Education has many counter-intuitive issues. Let me give you one example based on a short time when I was a teacher/administrator.
We used student questionnaires to "grade" teachers at the end of courses. We figured that teachers with better student ratings would be better teachers, and that could be somehow reflected in their appraisals. From my experience, I suspected that was a faulty way of measuring teacher performance, since "easy" teachers would get high ratings even though they didn't impart much knowledge.
... What we found was a negative correlation -- that is, teachers with good ratings tended to have students perform worse in subsequent courses than teachers with bad ratings.
Like you, I'm not surprised at those results at all. I am surprised that your associates expected positive correlation.
That doesn't mean there are not good measures to use.
Side note here: DD uses one of those 'rate your professor' web sites when working out her course selections. I've glanced at them, and I think that in a selective college with motivated students, the reviews are probably a reasonable indicator - these kids are serious about getting a good education and it is reflected in their critiques. I've looked at one that includes our High School - as expected, there is a much higher level of 'noise' there, but I'd say that most were serious evaluations. I'd expect a pretty steep drop off as you get into middle-school and elementary level.

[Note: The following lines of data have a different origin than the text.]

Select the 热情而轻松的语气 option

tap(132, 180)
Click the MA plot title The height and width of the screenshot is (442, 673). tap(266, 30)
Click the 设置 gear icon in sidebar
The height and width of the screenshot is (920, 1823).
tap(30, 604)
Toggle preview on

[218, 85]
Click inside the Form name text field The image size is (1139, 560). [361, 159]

Measuring the student's current situation regarding their home environment would be nearly impossible.
Are parents interested and involved in their child's education, do they monitor homework and studying?
etc, etc, etc....
Does the kid expend most of their time and energy toward athletics or other extracurricular activities vs studying?
Do you expect the Dept of Education to get a handle on all of this?

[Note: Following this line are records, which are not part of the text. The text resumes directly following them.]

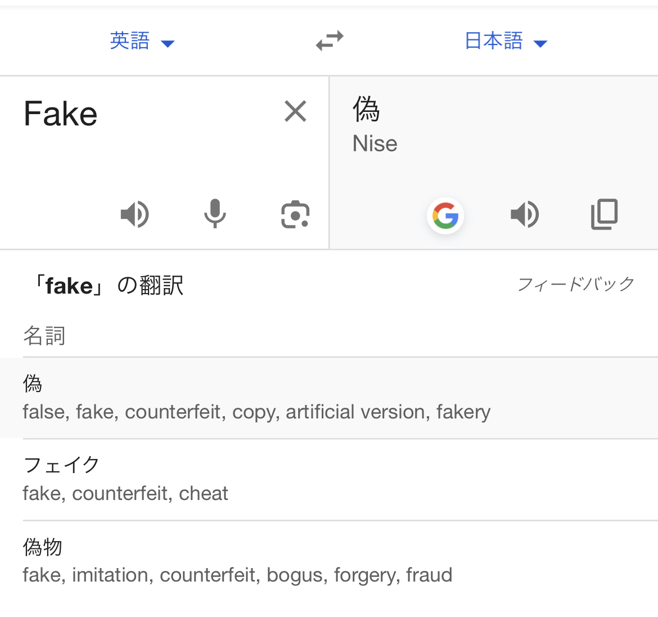The image size is (658, 617).
Task: Click the Nise romanization text
Action: (x=375, y=144)
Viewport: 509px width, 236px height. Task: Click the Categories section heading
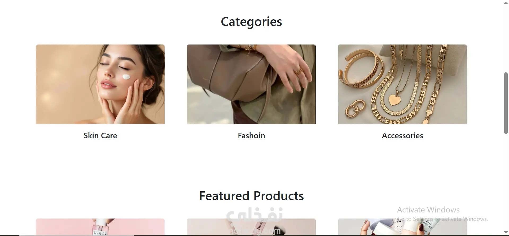[x=251, y=22]
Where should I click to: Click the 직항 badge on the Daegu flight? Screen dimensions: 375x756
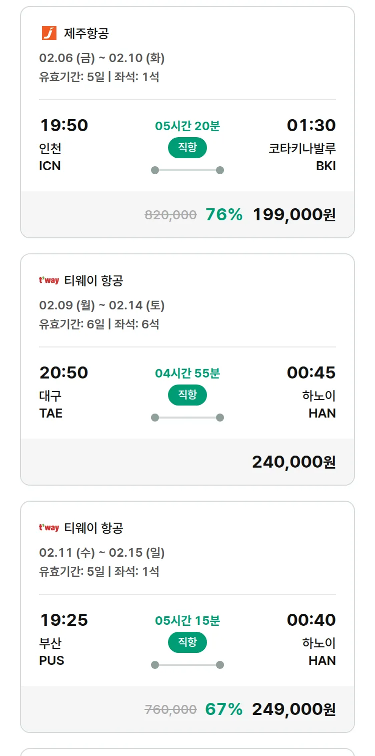[187, 395]
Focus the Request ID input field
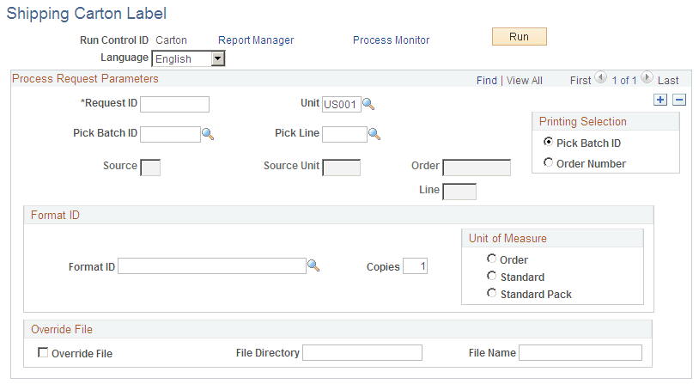This screenshot has height=384, width=699. 174,105
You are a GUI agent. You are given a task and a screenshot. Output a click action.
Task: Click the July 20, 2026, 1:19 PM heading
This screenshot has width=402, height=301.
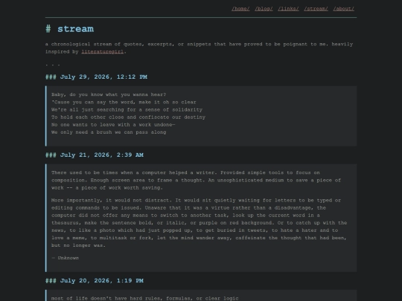pos(95,281)
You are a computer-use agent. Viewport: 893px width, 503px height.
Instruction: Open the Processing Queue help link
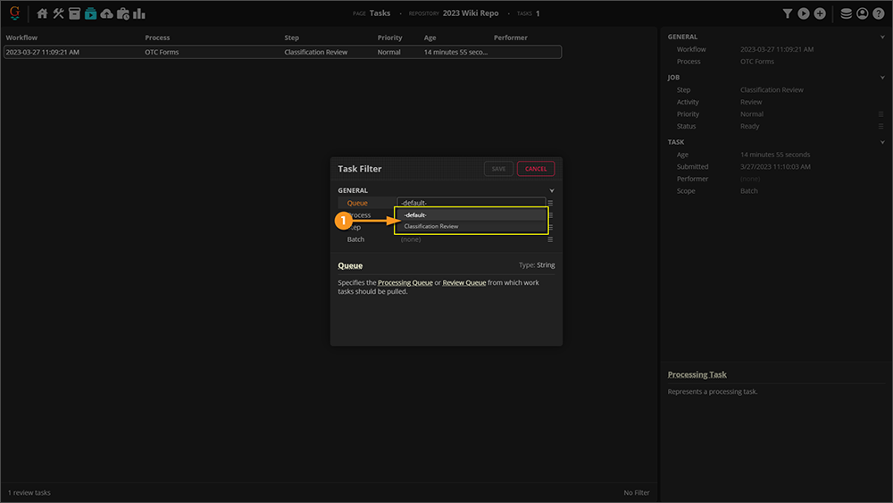pos(406,283)
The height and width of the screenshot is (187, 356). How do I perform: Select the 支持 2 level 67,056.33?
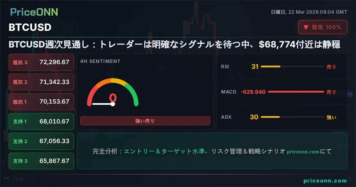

No - but YES, if you look at the question differently. Just as I stated in my 100M example, don't measure the influences, measure the results. If the kids have a sub-par home life, I'm sure it is going to show in their initial test scores too. Even entering Kindergarten, aren't they going to be behind (on average)?
So we measure improvement.
Take 40 kids from a poor environment, test them and split them evenly between two teachers. If one teacher is incompetent, and one is talented, I'd expect that the proper tests could show the difference as the year progresses. It surprises me that this would seem controversial.
Sure, it is possible for one teacher to get saddled with two bad apples that disrupt the others. But on average this is going to work out. And their administrators should be there to notice and help out.
The same things happen in the private sector - you get assigned to a lousy program and even if you work miracles it may be hard to get that noticed. A successful product tends to make almost everyone look good, even if that success was external to the talent in the group. But then there is another assignment, and another chance, and over the long run the talented are rewarded and the less talented aren't.
The more I think about this (and I think this came out in an earlier thread), the more convinced I am that measuring teachers is
easier than measuring people in many other professions. A teacher has 20 different data points (students) in a year, and many opportunities to measure them during the year. An engineer may be on a single product for 18 months or more, and maybe only one final measure of success or failure. The more data you have, the faster averaging works in your favor to smooth out the noise.
-ERD50